Latest release 0.11.0
Parity 554 / 0 / 0 on the mgcv comparison battery
Python tests 211 passed, 1 xfailed
Headline perf 2d_gaussian_additive_n50000_k15_cr — 394 ms → 97 ms (4.05× vs. mgcv)
Python wrapper mgcv_rust.Gam (canonical), GAMFitter deprecated alias

Why another GAM library?

  • R-equivalent answers, Python ergonomics. If you have R / mgcv users producing models and Python services consuming them, this gives both sides the same numbers from the same fit. The serialize() method produces a portable artefact for deployment.
  • Fast. Aggregate time across 80 parity fixtures: 2.0 s. On the largest Gaussian fixture (n=50,000, k=15), mgcv_rust is ~4× faster than R's mgcv.
  • Real CIs, paired diffs. predict_ci(X) returns (mean, lo, hi) so you never have to "+= intercept" by hand. predict_diff(from_X, to_X, level=...) gives a paired-posterior CI for the difference between two predictions — strictly tighter than the naive predict_ci difference.
  • Frozen serving view. GamPredictor(gam) is an __slots__-locked, inference-only wrapper with strict input validation (feature_names_in_ enforcement) and a check_against(gam, X_sample) round-trip assertion for deployment safety.

Installation

The Python package is built from this repo via maturin:

# Clone, then in a venv:
pip install maturin
maturin develop --features python,blas,blas-system --release

After that, import mgcv_rust works.

For a Rust-only consumer, add to your Cargo.toml:

[dependencies]
mgcv_rust = { git = "https://github.com/AlekJaworski/nn_exploring" }

Quick start

import numpy as np
import pandas as pd
from mgcv_rust import Gam

rng = np.random.default_rng(0)
n = 500
X = pd.DataFrame({
    "x0": rng.uniform(-2, 2, n),
    "x1": rng.uniform(0, 5, n),
})
y = np.sin(X["x0"]) + 0.3 * (X["x1"] - 2.5)**2 + rng.normal(0, 0.1, n)

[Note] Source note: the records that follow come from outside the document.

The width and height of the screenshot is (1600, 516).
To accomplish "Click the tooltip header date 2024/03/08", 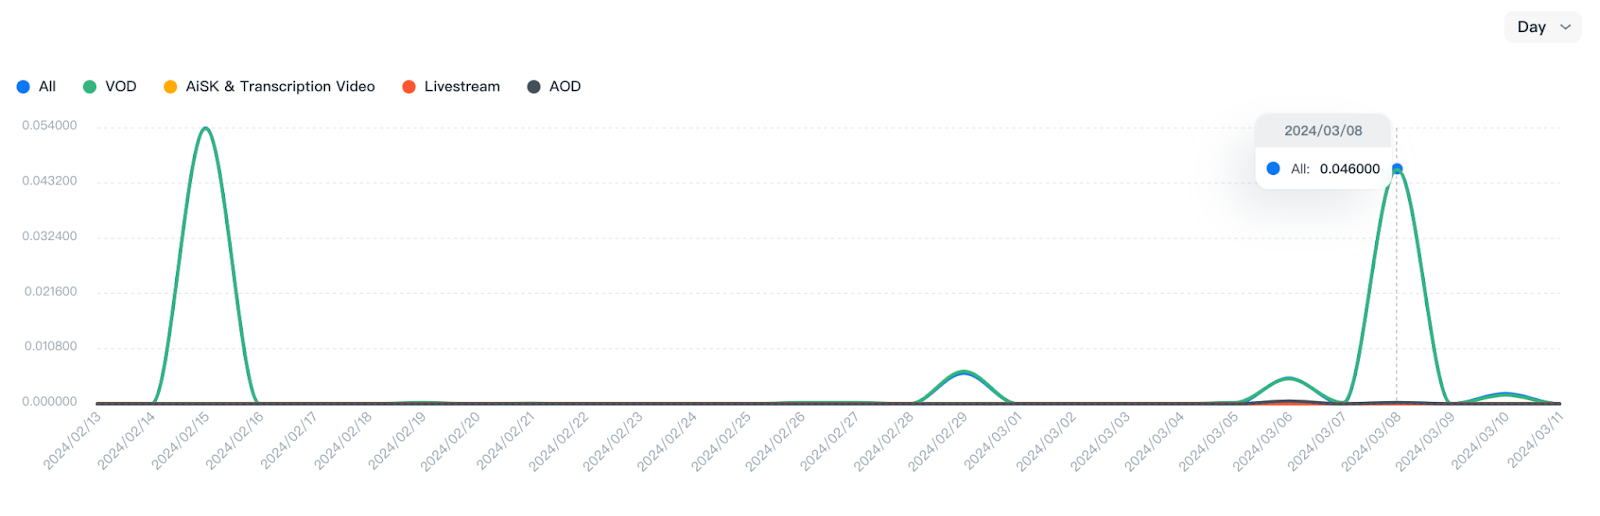I will [1323, 131].
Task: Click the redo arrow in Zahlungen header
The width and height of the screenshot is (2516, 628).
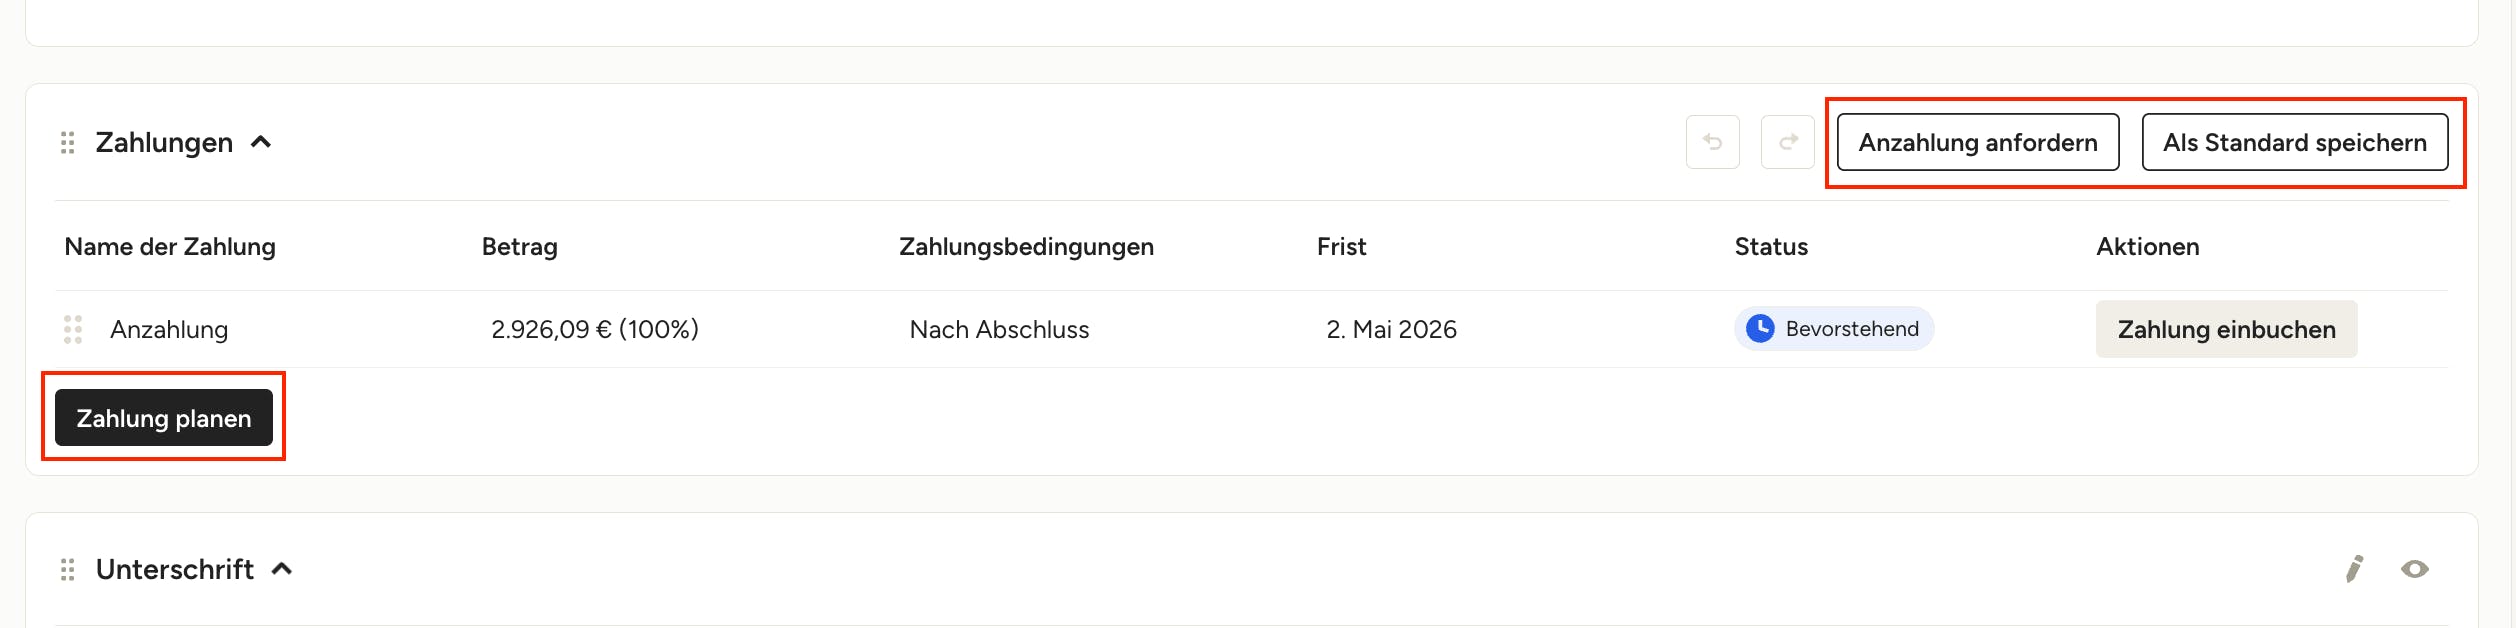Action: [x=1787, y=142]
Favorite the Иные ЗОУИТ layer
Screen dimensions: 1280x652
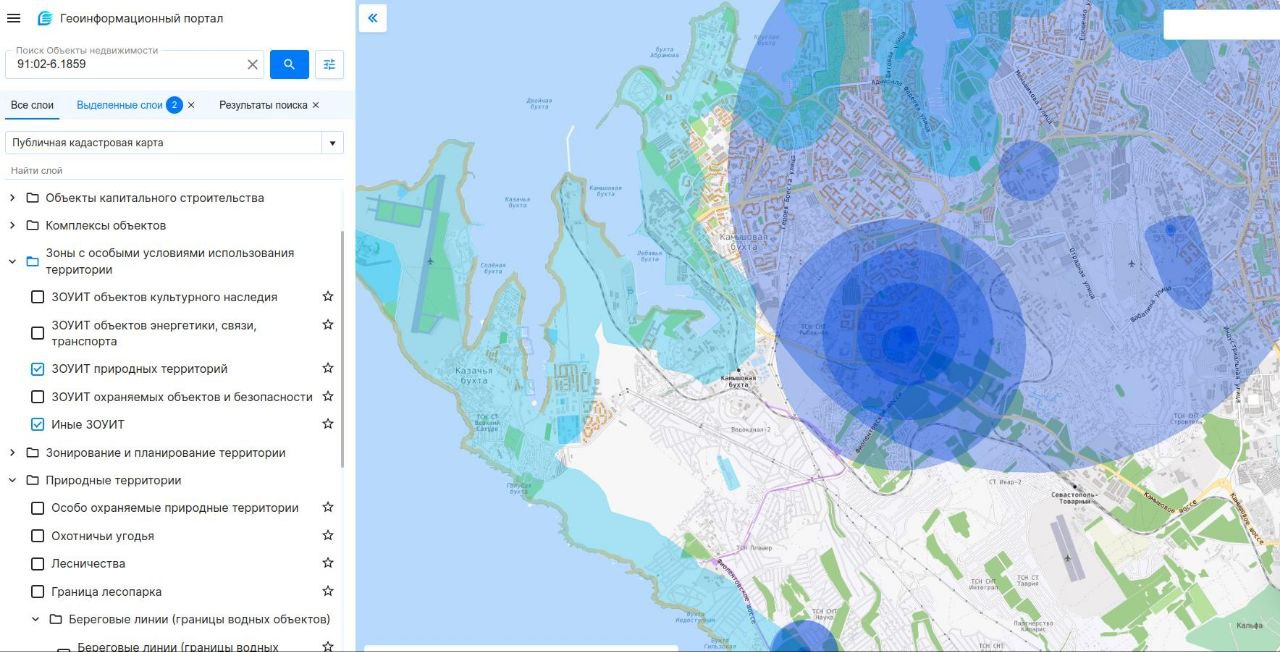pos(327,424)
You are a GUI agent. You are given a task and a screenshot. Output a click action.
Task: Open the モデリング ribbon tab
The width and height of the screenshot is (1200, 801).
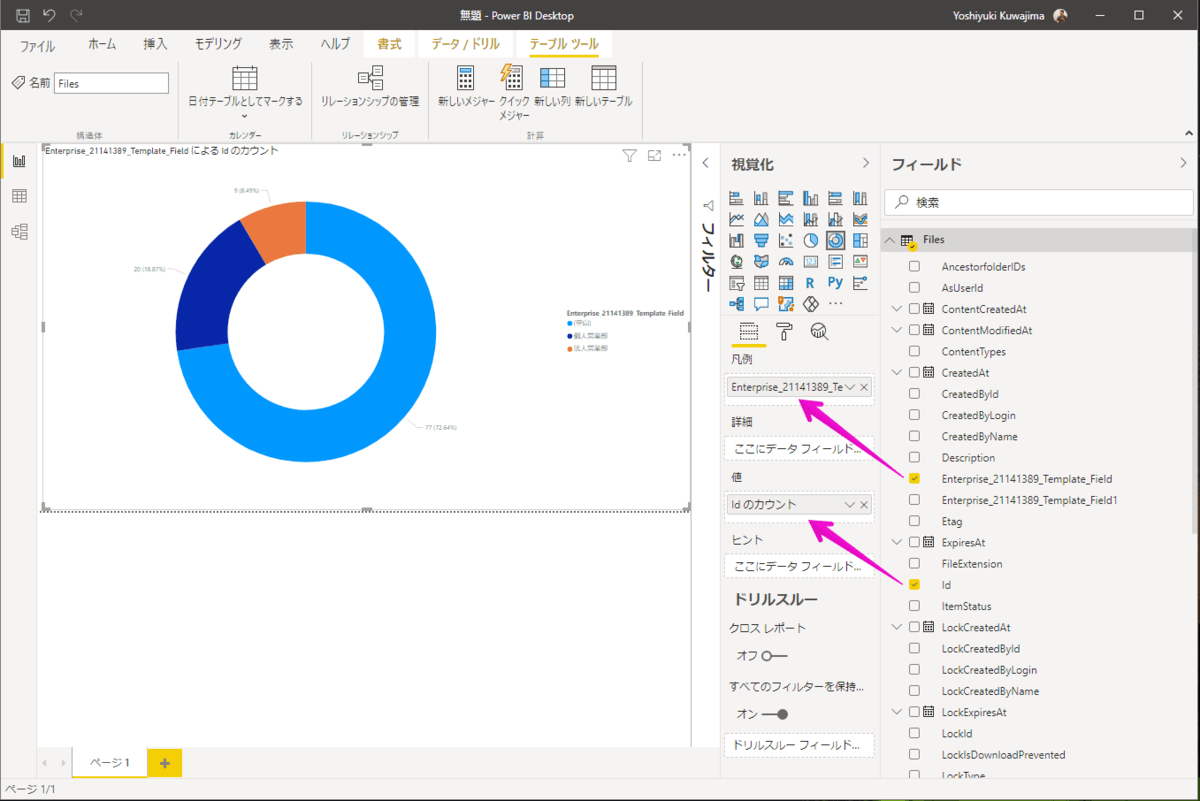[217, 44]
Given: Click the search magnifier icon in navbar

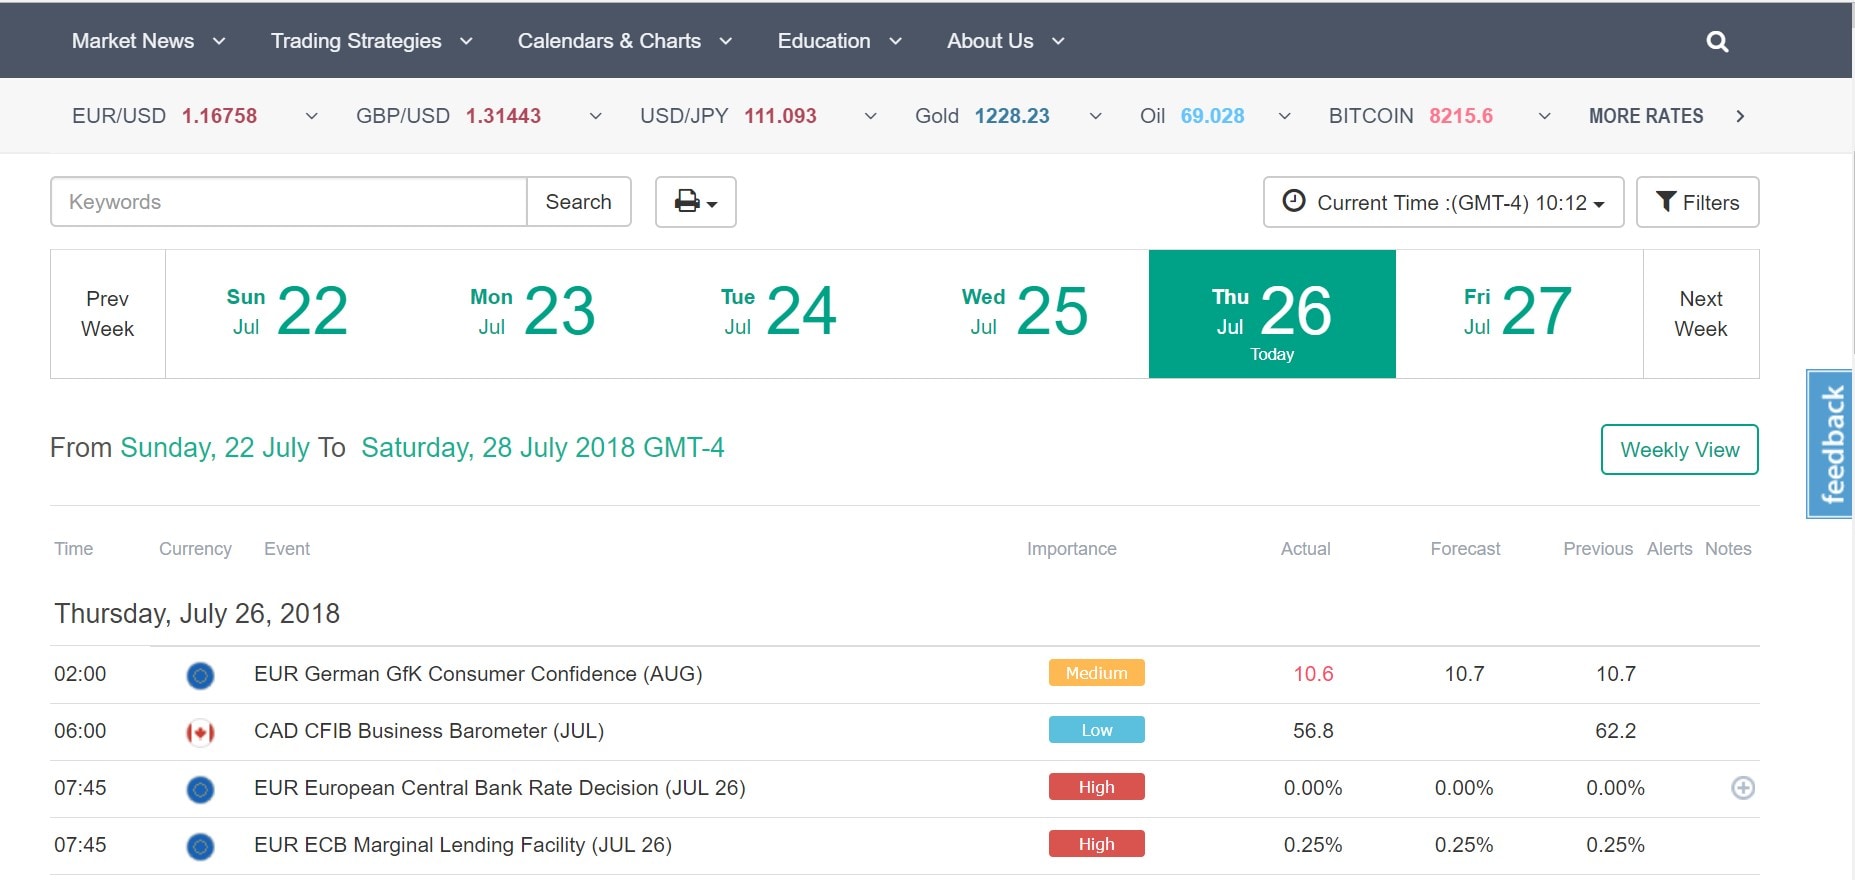Looking at the screenshot, I should [x=1717, y=41].
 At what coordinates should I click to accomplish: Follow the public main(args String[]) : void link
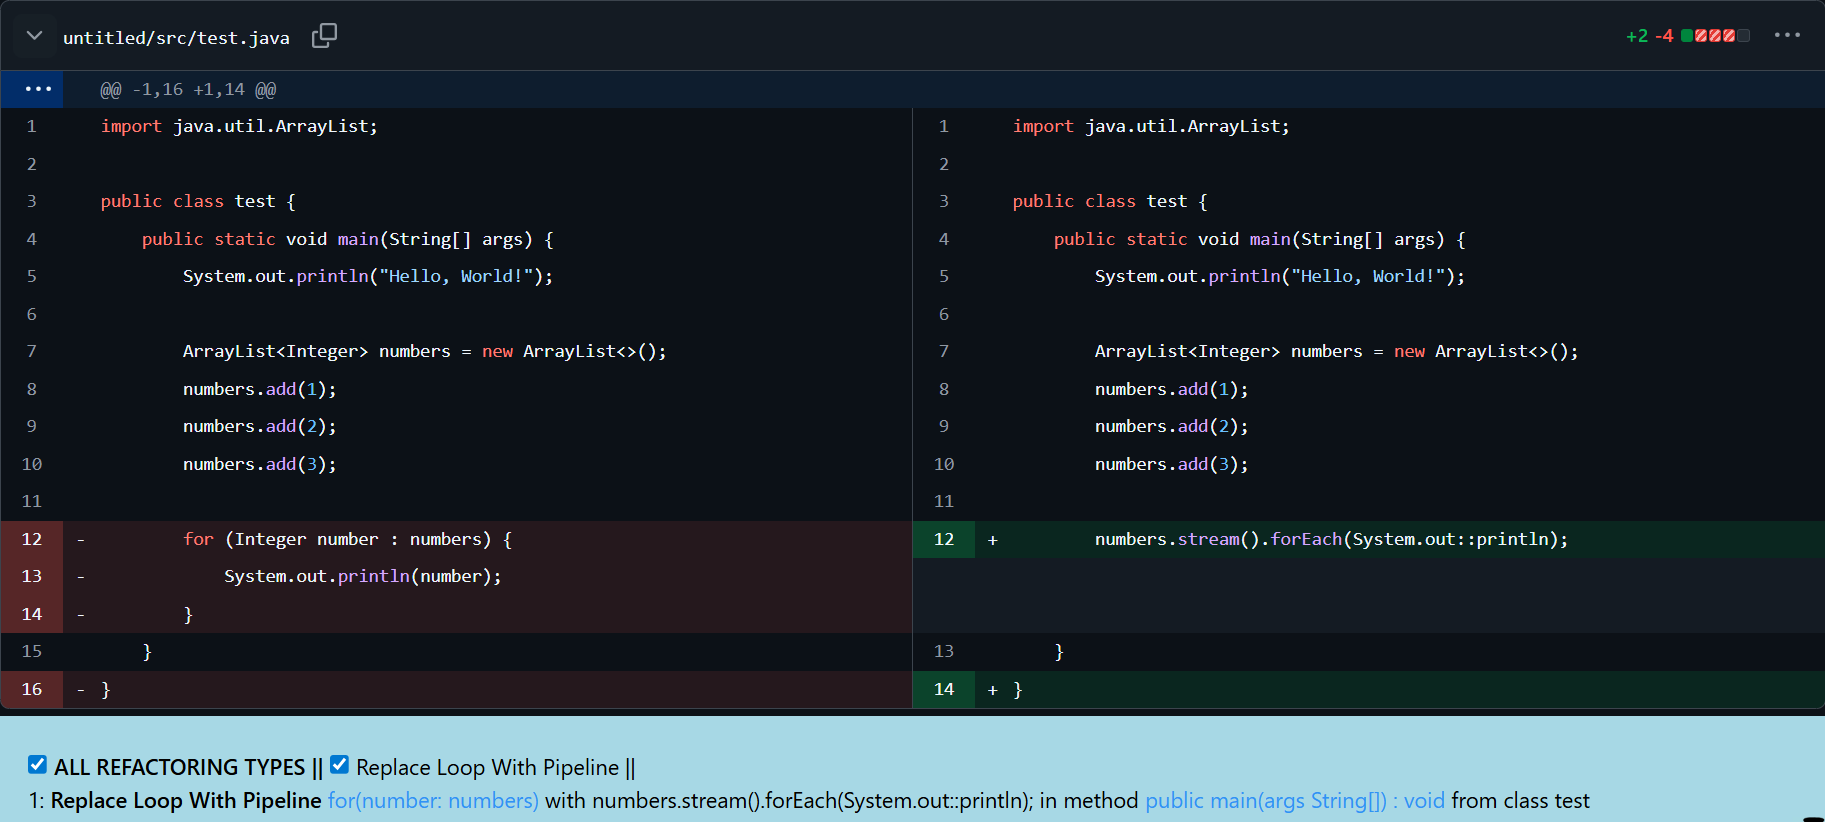coord(1294,801)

gam = Gam(family="gaussian").fit(X, y)

gam.predict(X[:5])                  # response-scale predictions
mean, lo, hi = gam.predict_ci(X[:5])  # 95% CI, response scale
gam.score(X, y)                     # adjusted R²
print(gam.summary())                # mgcv-style block

That's it for the simple case. Read on for the curated tour, or jump to docs/GETTING_STARTED.md for a step-by-step tutorial with worked examples.


Tour

1. Build the model

Gam() accepts pandas / polars / numpy. If you pass a DataFrame, the column names become the predictor names; otherwise you can pass them explicitly.

gam = Gam(
    family="gaussian",           # gaussian, binomial, poisson, gamma, tweedie, nb, t-dist, scat, ...
    link=None,                   # None → canonical link for the family
    k_default=10,                # default basis dimension per smooth (mgcv default)
    term_k_mapping={"x0": 25},   # per-predictor overrides
    method="REML",
)
gam.fit(X, y)

After fit, sklearn-style attributes are populated:

gam.coef_              # full β vector (intercept first)
gam.intercept_         # link-scale
gam.intercept_response_ # response-scale (= mean(y) for identity link)
gam.feature_names_in_  # predictor names, fitting order
gam.n_features_in_
gam.lambda_            # per-smooth smoothing parameter
gam.edf_               # per-smooth effective degrees of freedom
gam.k_, gam.bs_        # basis dimension / basis type per smooth
gam.vcov_              # posterior covariance of β̂

2. Predict on different scales

gam.predict(X)                       # response (default — same as mgcv predict(type="response"))
gam.predict(X, scale="link")         # linear predictor, no inverse link (mgcv type="link")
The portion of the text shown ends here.